Description of the task =>
Find the line with "The image size is (898, 571)." and the line with "You are a computer-use agent. The" in the entries below; output exactly those two lines, every line between them, and no others.

Extracted information =>

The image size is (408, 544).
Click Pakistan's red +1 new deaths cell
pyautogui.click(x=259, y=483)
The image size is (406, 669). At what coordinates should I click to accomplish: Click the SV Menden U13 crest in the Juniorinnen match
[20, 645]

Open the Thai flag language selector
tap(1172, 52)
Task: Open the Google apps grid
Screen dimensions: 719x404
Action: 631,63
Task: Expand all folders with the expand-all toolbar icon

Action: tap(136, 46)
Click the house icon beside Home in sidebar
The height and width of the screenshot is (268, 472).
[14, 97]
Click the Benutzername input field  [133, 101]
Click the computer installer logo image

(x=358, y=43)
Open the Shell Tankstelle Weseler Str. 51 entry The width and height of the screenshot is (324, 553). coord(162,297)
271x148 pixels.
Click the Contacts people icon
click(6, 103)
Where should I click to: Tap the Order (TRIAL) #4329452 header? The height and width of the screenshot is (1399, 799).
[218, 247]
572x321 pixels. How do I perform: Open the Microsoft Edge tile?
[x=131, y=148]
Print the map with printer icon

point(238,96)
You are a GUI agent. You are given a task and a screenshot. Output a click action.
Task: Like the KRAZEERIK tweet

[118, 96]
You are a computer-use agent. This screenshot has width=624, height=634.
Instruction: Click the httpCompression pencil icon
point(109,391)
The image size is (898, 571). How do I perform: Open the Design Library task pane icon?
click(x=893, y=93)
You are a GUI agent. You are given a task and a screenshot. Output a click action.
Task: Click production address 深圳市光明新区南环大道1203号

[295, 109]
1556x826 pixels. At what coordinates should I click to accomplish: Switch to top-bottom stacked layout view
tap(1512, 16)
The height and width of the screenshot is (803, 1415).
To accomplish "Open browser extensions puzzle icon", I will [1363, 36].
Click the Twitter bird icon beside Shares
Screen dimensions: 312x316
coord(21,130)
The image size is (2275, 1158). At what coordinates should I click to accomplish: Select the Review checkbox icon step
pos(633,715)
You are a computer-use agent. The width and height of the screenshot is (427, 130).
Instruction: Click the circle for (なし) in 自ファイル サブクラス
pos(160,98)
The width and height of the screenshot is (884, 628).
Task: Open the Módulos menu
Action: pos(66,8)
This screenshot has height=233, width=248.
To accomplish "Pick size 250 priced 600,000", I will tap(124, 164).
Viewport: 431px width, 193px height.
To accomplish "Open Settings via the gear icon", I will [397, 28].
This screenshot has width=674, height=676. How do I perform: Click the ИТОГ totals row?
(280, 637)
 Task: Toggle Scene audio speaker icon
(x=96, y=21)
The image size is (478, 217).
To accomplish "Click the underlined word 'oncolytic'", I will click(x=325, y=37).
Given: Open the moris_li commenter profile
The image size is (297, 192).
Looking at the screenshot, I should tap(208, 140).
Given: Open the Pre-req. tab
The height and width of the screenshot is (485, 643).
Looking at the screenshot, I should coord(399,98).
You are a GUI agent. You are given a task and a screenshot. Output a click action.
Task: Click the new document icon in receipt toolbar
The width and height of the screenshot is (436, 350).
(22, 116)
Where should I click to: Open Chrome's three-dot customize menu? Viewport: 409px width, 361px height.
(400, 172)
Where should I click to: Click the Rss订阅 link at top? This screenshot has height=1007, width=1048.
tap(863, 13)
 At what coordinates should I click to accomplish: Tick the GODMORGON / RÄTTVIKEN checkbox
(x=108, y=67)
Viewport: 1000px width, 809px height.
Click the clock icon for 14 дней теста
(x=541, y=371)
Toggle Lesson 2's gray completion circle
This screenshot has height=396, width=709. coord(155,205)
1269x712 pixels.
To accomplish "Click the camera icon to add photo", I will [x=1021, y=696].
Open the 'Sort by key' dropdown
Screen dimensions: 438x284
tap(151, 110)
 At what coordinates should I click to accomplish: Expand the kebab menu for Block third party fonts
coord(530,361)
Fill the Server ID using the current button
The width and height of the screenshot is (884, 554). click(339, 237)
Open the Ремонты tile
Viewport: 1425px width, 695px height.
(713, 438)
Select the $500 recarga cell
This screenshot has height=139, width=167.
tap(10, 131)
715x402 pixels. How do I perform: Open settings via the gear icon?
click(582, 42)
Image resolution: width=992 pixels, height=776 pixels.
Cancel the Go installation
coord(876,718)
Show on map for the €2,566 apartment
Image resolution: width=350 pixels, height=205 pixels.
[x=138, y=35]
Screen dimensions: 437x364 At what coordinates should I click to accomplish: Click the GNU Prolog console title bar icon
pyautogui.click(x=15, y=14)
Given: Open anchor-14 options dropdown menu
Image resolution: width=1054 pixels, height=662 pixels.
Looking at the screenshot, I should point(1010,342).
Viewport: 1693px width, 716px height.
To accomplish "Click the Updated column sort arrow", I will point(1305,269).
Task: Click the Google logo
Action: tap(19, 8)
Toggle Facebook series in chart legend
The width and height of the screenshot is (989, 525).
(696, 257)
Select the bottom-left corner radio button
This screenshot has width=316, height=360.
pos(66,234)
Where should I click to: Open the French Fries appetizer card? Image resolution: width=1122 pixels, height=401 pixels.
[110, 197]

Result for this exercise =>
The image size is (898, 571). How do I perform: Open the Design Library task pane icon?
click(x=893, y=93)
You are a GUI agent. You are given a task and a screenshot. Output a click action.
Task: Click production address 深圳市光明新区南环大道1203号

[295, 109]
1556x826 pixels. At what coordinates should I click to accomplish: Switch to top-bottom stacked layout view
tap(1512, 16)
The height and width of the screenshot is (803, 1415).
To accomplish "Open browser extensions puzzle icon", I will [1363, 36].
Click the Twitter bird icon beside Shares
Screen dimensions: 312x316
coord(21,130)
The image size is (2275, 1158). At what coordinates should I click to accomplish: Select the Review checkbox icon step
pos(633,715)
You are a computer-use agent. The width and height of the screenshot is (427, 130).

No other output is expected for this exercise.